- Takenlijst
1) Noem elke paginaverwijzing met "blz." die in de brief over Woonzorg voorkomt.
2) Geef alsjeblieft letterlijk het stuk uit de brief over Woonzorg weer dat opent met de woorden waarin "In deze brief" staat en sluit met "toezicht op woningcorporaties.".

- Bronfragment
----

28 691
Interpellatie woningcorporatie Woonzorg

nr. 4
BRIEF VAN DE MINISTER VAN VOLKSHUISVESTING, RUIMTELIJKE ORDENING EN MILIEUBEHEER

Aan de Voorzitter van de Tweede Kamer der Staten-Generaal

Den Haag, 20 juni 2003

1. Inleiding

Tijdens een interpellatiedebat op 3 december 2002 (Handelingen der Kamer II, vergaderjaar 2002–2003, nr. 28, blz. 2020–2029) heeft Uw Kamer met mijn ambtsvoorganger gesproken over de financiële situatie bij woningcorporatie Woonzorg Nederland en het uitgeoefende financiële toezicht door het Centraal Fonds voor de Volkshuisvesting (CFV) in de periode 1998–2001. Hij heeft u in dat debat een rapportage toegezegd, die ik u bijgaand aanbied1. De rapportage is opgesteld door de Accountantsdienst van mijn Ministerie. Ik merk op dat bijgaande rapportage later dan aanvankelijk voorzien uw Kamer bereikt. Uw Kamer is hierover en over de achterliggende oorzaken in de afgelopen maanden bericht. De onderzoeksvragen die op grond van het interpellatiedebat zijn gesteld aan de Accountantsdienst zijn gerubriceerd op blz. 3 van het rapport. Ik wil daarnaar, evenals naar de wijze waarop het onderzoek is uitgevoerd (zie blz. 4 van het rapport), kortheidshalve verwijzen.

In deze brief belicht ik kort de uitkomsten van de analyse van de Accountantsdienst en trek daaruit mijn conclusies. Ik plaats deze tegen de achtergrond van de wijze waarop het financiële toezicht in de afgelopen jaren is ingericht, in relatie tot de ministeriële verantwoordelijkheid voor het toezicht op woningcorporaties.

----

- Ruwe gegevens
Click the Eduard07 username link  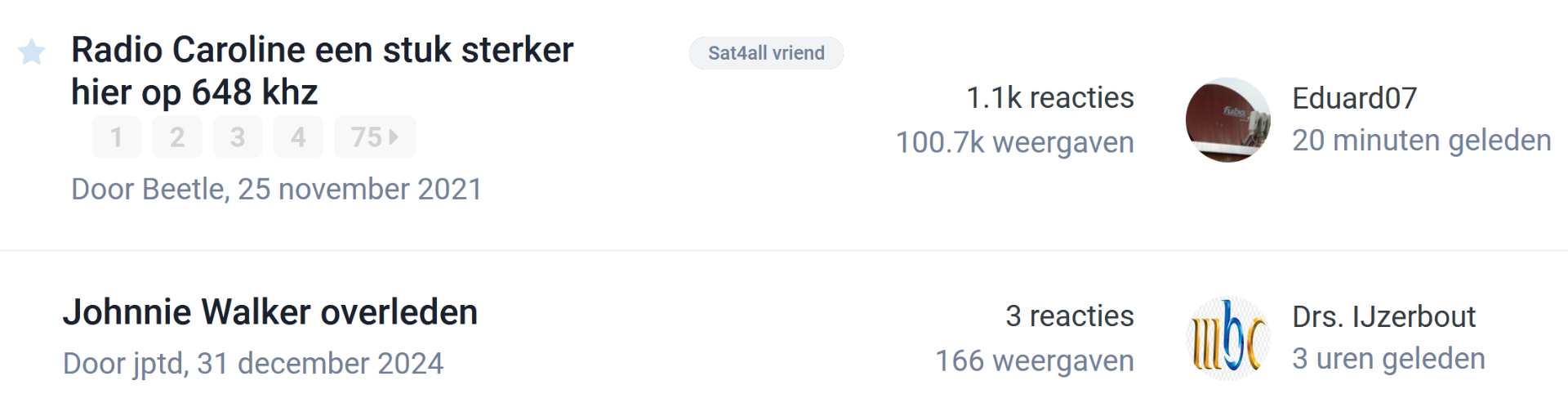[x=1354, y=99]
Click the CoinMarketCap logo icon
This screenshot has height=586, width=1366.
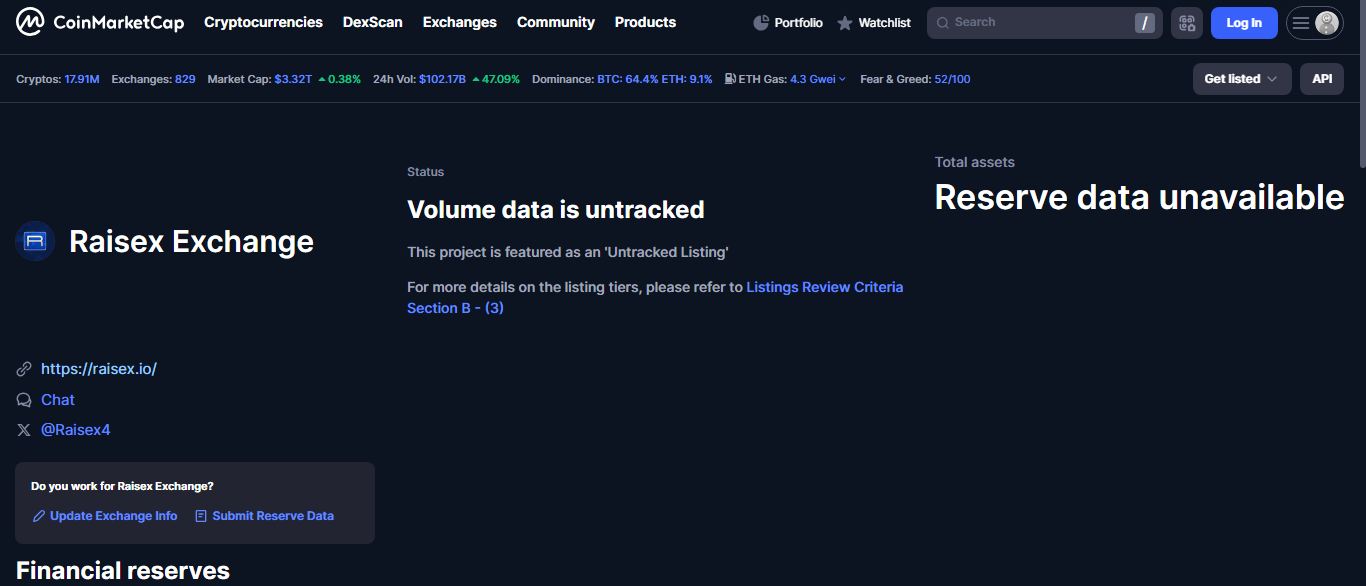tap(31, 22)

----

- De antwoorden
1)
- blz. 2020–2029
- blz. 3
- blz. 4

2)
In deze brief belicht ik kort de uitkomsten van de analyse van de Accountantsdienst en trek daaruit mijn conclusies. Ik plaats deze tegen de achtergrond van de wijze waarop het financiële toezicht in de afgelopen jaren is ingericht, in relatie tot de ministeriële verantwoordelijkheid voor het toezicht op woningcorporaties.